Guanxinning for Residual Inflammation of Stable Coronary Artery Disease: A Pilot Randomized Controlled Trial.

Despite statins and other medications central to atherosclerotic cardiovascular disease (ASCVD) secondary prevention, stable coronary artery disease (SCAD) patients remain at significant cardiovascular risk, partly due to residual inflammation risk (RIR). This study aims to assess if adding Guanxinning to standard ASCVD therapy further mitigates RIR in SCAD patients. In a prospective, randomized, single-blind endpoint design, 50 patients with SCAD who received ASCVD standardized treatment strategy were randomly assigned to either take Guanxinning tablets (4 tablets, thrice daily) or no Guanxinning tablets and were followed up for an average of 12weeks.
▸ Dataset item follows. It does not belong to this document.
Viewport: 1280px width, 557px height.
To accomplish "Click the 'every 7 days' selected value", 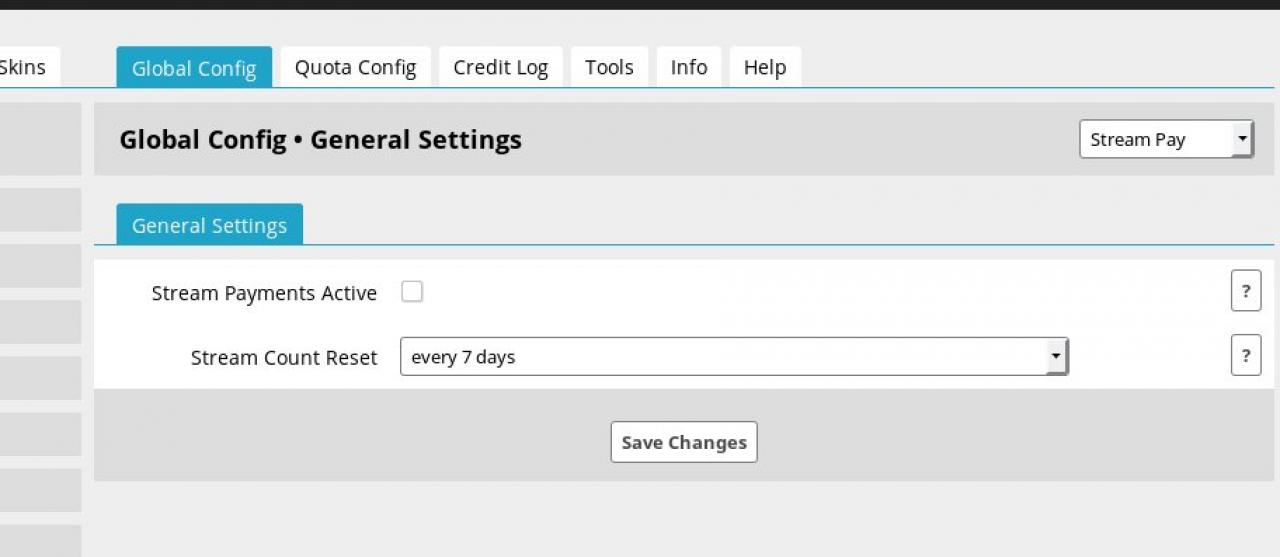I will coord(463,357).
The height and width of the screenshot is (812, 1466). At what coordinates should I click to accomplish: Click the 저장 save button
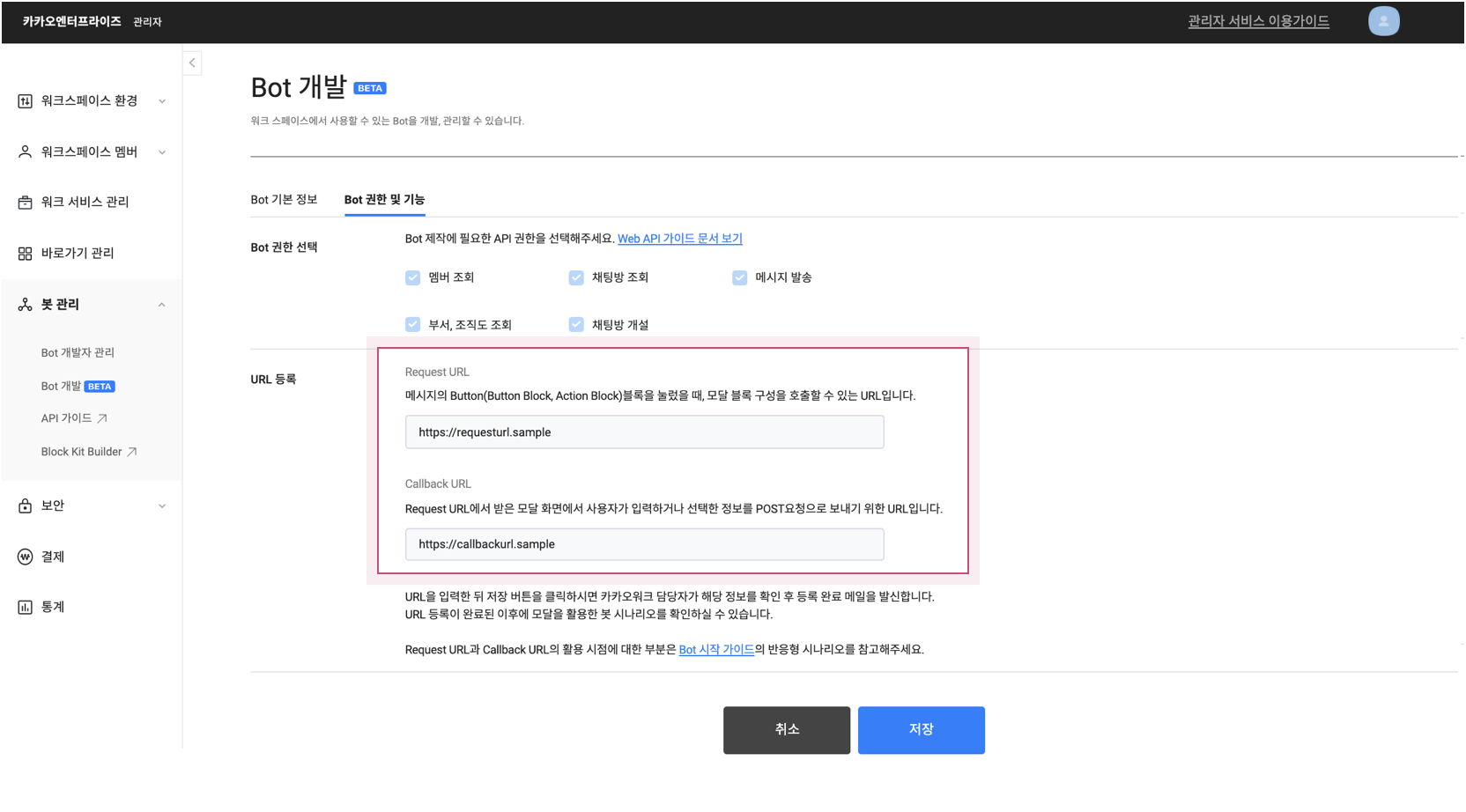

The primary outcomes were changes in inflammation-related indicators, including interleukin-2 (IL-2), IL-4, IL-6, tumor necrosis factor-α (TNF-α), and high sensitivity C-reactive protein (hs-CRP). Compared with the control group, the intervention group showed significantly greater decreases in the levels of IL-2, IL-6, TNF-α, and hs-CRP (all P < 0.05). However, there was no significant difference in the IL-4 level between the two groups (P > 0.05). Compared with the control group, there were also significant improvements in endothelial function-related indicators (vascular endothelial growth factor (VEGF), nitric oxide (NO), and peroxisome proliferator-activated receptor-γ (PPAR-γ)), blood lipid profile (total cholesterol (Tch), low-density lipoprotein cholesterol (LDL-C)), and chest pain related scores (angina and Traditional Chinese medicine syndrome scores) in the intervention group (all P<0.05). There was no significant difference in the triglyceride (TG) and carotid intima-media thickness between the two groups (P<0.05). Compared to the control group, there was no significant difference in the white blood cell line, liver and kidney function, anemia, and bleeding in the intervention group (all P<0.05). The addition of Guanxinning tablets (4 tablets, thrice daily) to the standard treatment strategy for ASCVD was associated with a reduction in the RIR in patients with SCAD and demonstrated good safety.